Complémentaires dans la vie comme au boulot, elles ont diversifié leur formation afin de pouvoir couvrir à elles trois toutes les sphères de gestion d’une entreprise. «Elles ont étudié l’une en comptabilité, l’autre en ressources humaines, et la troisième en administration. Elles ont des tâches différentes et elles ont tout pour réussir. Et elles ont la construction dans le sang», résume leur père, leur plus grand admirateur.

Mireille Guay, Chantal Régimbald et Stéphanie Brunet, les propriétaires de Michanie Construction

Elles l’avouent d’emblée, leur arrivée à la tête d’une compagnie qui oeuvre dans un domaine où les postes sont traditionnellement occupés par des hommes n’a pas toujours été rose. « Des hommes qui étaient habitués d’être dirigés par un homme, il y en a qui ont perçu ça comme un changement. Mais, règle générale, ça s’est très bien passé. Il y en a qui on eu des craintes, mais elles se sont dissipées. Parce que mon père est resté dans l’entreprise, ça a rassuré tout le monde », raconte Stéphanie Brunet.  

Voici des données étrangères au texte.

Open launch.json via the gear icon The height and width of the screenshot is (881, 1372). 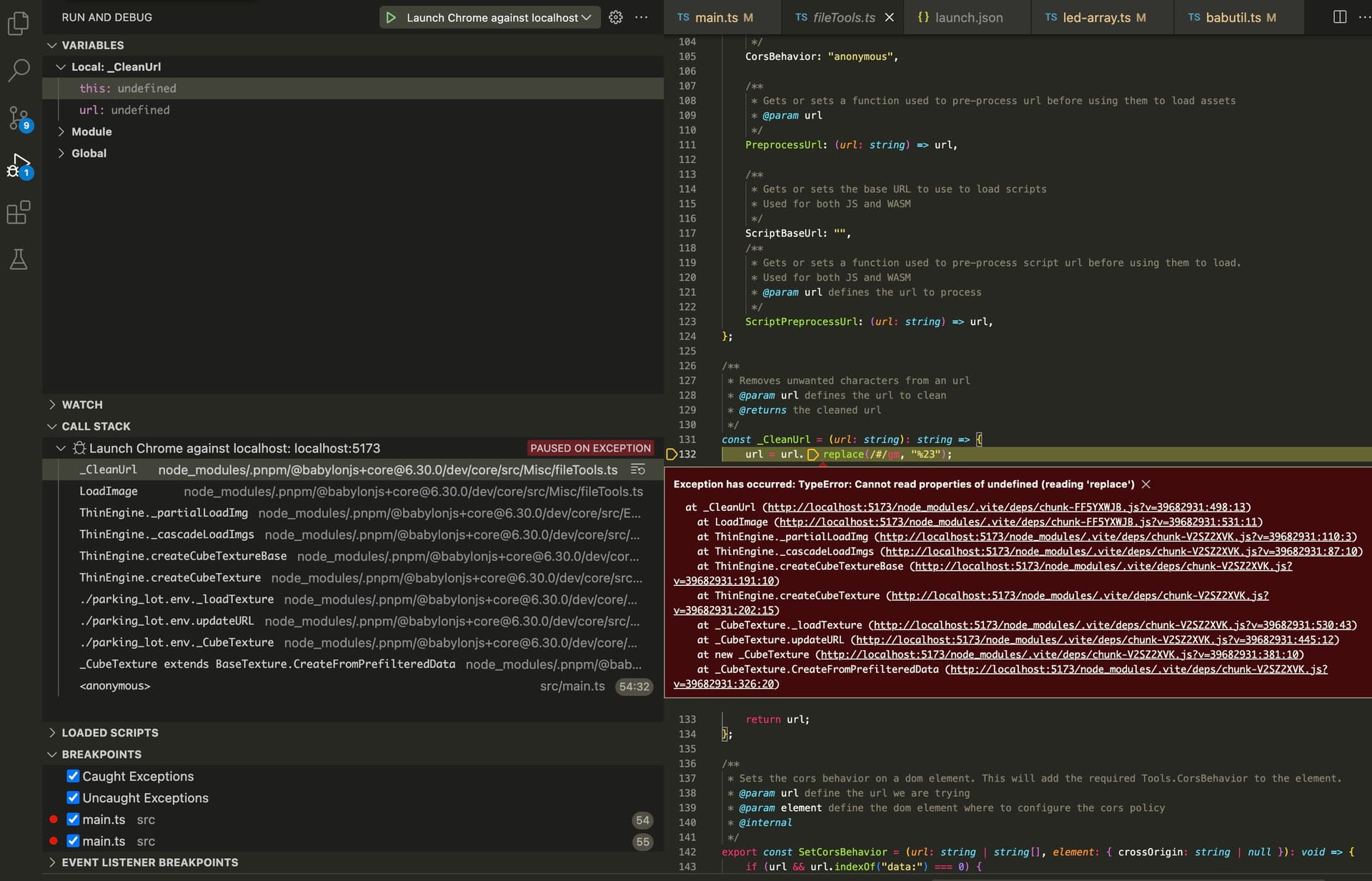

Même son de cloche chez le paternel: «Je pensais qu’il y aurait un petit froid, surtout avec les plus vieux employés. Mais il n’y a pas eu de choc, tout s’est bien passé.»

Mais la partie était loin d’être gagnée. «On a eu plus d’épreuves, c’est sûr. Les entrepreneurs, les clients, ils vont voir une femme arriver sur le chantier et ils se disent qu’elle ne sait pas ce qu’elle fait, qu’elle ne sait pas ce qu’elle dit», témoigne Chantal Régimbald.

Être femmes dirigeantes s’accompagne souvent d’une certaine forme de solidarité. «Ce qui surprend, c’est qu’on voit des entreprises qui sont aussi dirigées par des femmes et qui demandent nos services. On a un respect mutuel envers ces personnes. Ça nous apporte un différent type de clientèle car il y en a qui préfèrent faire des affaires avec des femmes plutôt qu’avec des hommes», ajoute-t-elle.

«Le côté francophone attire aussi certains clients. La compagnie est fière de dire qu’elle est bilingue», admettent-elles en choeur.